The format is simple: a series of content extraction bullets, some analysis and commentary along the way, and then a quick summary of what I saw as the main takeaways.
Content extraction
My Definitions of Event, Alert, and Incident
A definitions reminder:
Incident: A security event that compromises the integrity, confidentiality or availability of an information asset.
Breach: An incident that results in the confirmed disclosure—not just potential exposure—of data to an unauthorized party.
- This year they analyzed 79,635 incidents, 29,207 met their quality standards, and 5,258 were confirmed data breaches
- They covered 11 main industries across 88 countries
- They map to the CIS controls for recommendations
- Top three patterns in breaches were: social engineering, basic web application attacks, and system intrusion
- Top three patterns in incidents were: denial of service, basic web application attacks, and social engineering
Interesting that social engineering and basic web application attacks were in the top three for both breaches and incidents.
- 85% of breaches involved a human element
- 61% of breaches involved credentials
As in past years, financially motivated attacks continue to be the most common, and actors categorized as Organized Crime continues to be number one.
- For breaches, the breakdown of External vs. Internal actors moved significantly towards External in 2020
- Similarly, the top threat actor motive moved away from Espionage and towards Financial
- Organized crime made up over 80% of threat actors, with other categories—including State Actor—having very little showing
- Top actions in breaches were: phishing (social), use of stolen credentials (hacking), other, ransomware (malware), pretexting (social), misconfiguration (error), misdelivery (error), brute force (hacking), C2 (malware), and backdoor (malware)
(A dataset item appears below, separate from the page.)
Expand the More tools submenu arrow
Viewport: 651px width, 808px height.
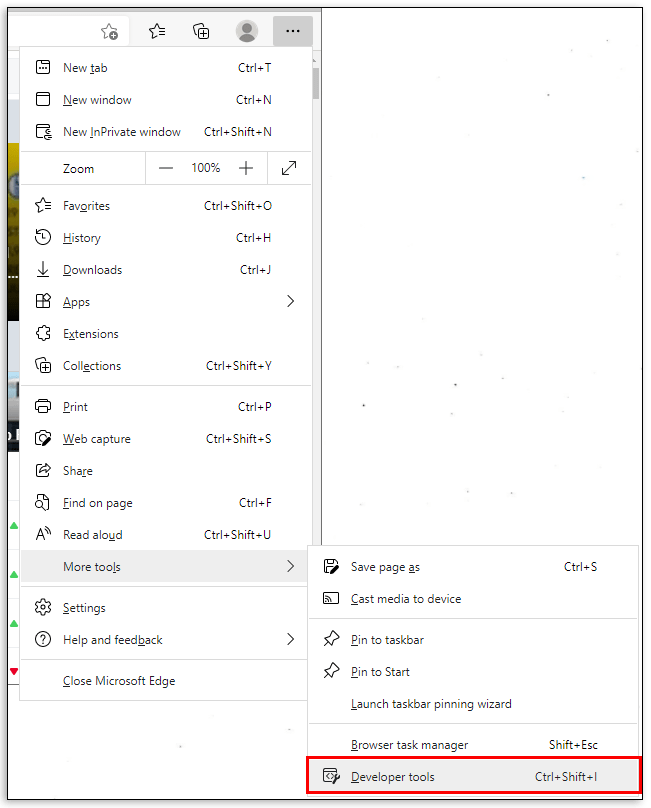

- The top two (phishing and credential stuffing) were disproportionately represented in the data
- For incidents, the breakdown was: dos (hacking), phishing (social), other, and then ransomware (malware)
- So phishing and ransomware are the categories most shared among incidents and breaches
- Ransomware doubled from 5% of breaches to 10% in 2020
The major change this year with regard to action types was Ransomware coming out like a champ and grabbing third place in breaches (appearing in 10% of them, more than doubling its frequency from last year).
- They break down actions at the beginning, middle, and end of breaches
- Top three for beginning: hacking, error, and social
- Top three for middle: malware, hacking, social
- Top three for end: malware, hacking, error
- Top assets in incidents: server, person, user dev
- Top assets in breaches: server, person, user dev
So those match perfectly, at least for the top three.
- Top asseet varieties: web application (server), email (server), desktop or laptop (user dev), mobile phone (user dev)
Interesting to see mobile phone in there. It’s number 4, and behind desktop/laptop, but not by much. But it turns out, most of that data is from lost phones, so it doesn’t appear major afterall.
- Even the median random organization with an internet presence has 17 internet-facing assets
Even the median random organization with an internet presence has 17 internet-facing assets.
- Most of those systems had no vulnerabilities, but among those that are attacked it’s mostly the older ones that matter, not the newer ones
- As far as what type of data is lost, the top 4 for breaches are: credentials, personal, medical, and bank
I think they mean direct financial loss.
There is massive variation in the impact of an incident. First of all, 42% of BEC incidents didn’t involve any financial loss. 76% of Computer Data Breaches didn’t involve any financial loss. And 90% of ransomware incidents didn’t have any financial loss.
The range of financial losses was pretty extraordinary:
95% of BECs fell between $250 and $985,000 dollars with $30,000 being the median.
- CDB ranges had 95% falling between $148 and $1.6 million, with the same median of $30,000
- Ransomware’s median loss was $11,150, with a range between $70 and $1.2 million
The takeaway here is that there really is a market scaling based on the size of the organization and their ability to pay, and the minimums start very low/cheap.
They also did analysis on total cost of breach estimates, which I found fascinating.
While you could plan for the median breach of $21,659, a better option might be to plan for the middle 80% of breach impacts, $2,038 to $194,035. Or better yet, be prepared for the most common 95% of impacts, between $826 and $653,587. If you add to that an organizational devaluation of around 5%, then you just may have yourself a tangible figure you can plan around.
- The top hacking varieties in Basic Web Application Attacks were: use of stolen credentials, brute force, and exploit vuln—with stolen creds being over 80% and brute force and exploit vuln being around 10% a piece
Summary
- Web application attacks continue to dominate, with credential stuffing being the main way to attack
- Brute force is also key for web app attacks, and both are handled well by 2FA
- We already knew this, but ransomware massively jumped in prominence, and organized crime grew as an actor type along with it
- Errors keep featuring at the top of these lists across industries; we have to figure out a way to reduce own-goals
- The top CIS controls are still: Enterprise Asset Inventory and Software Inventory. Never forget.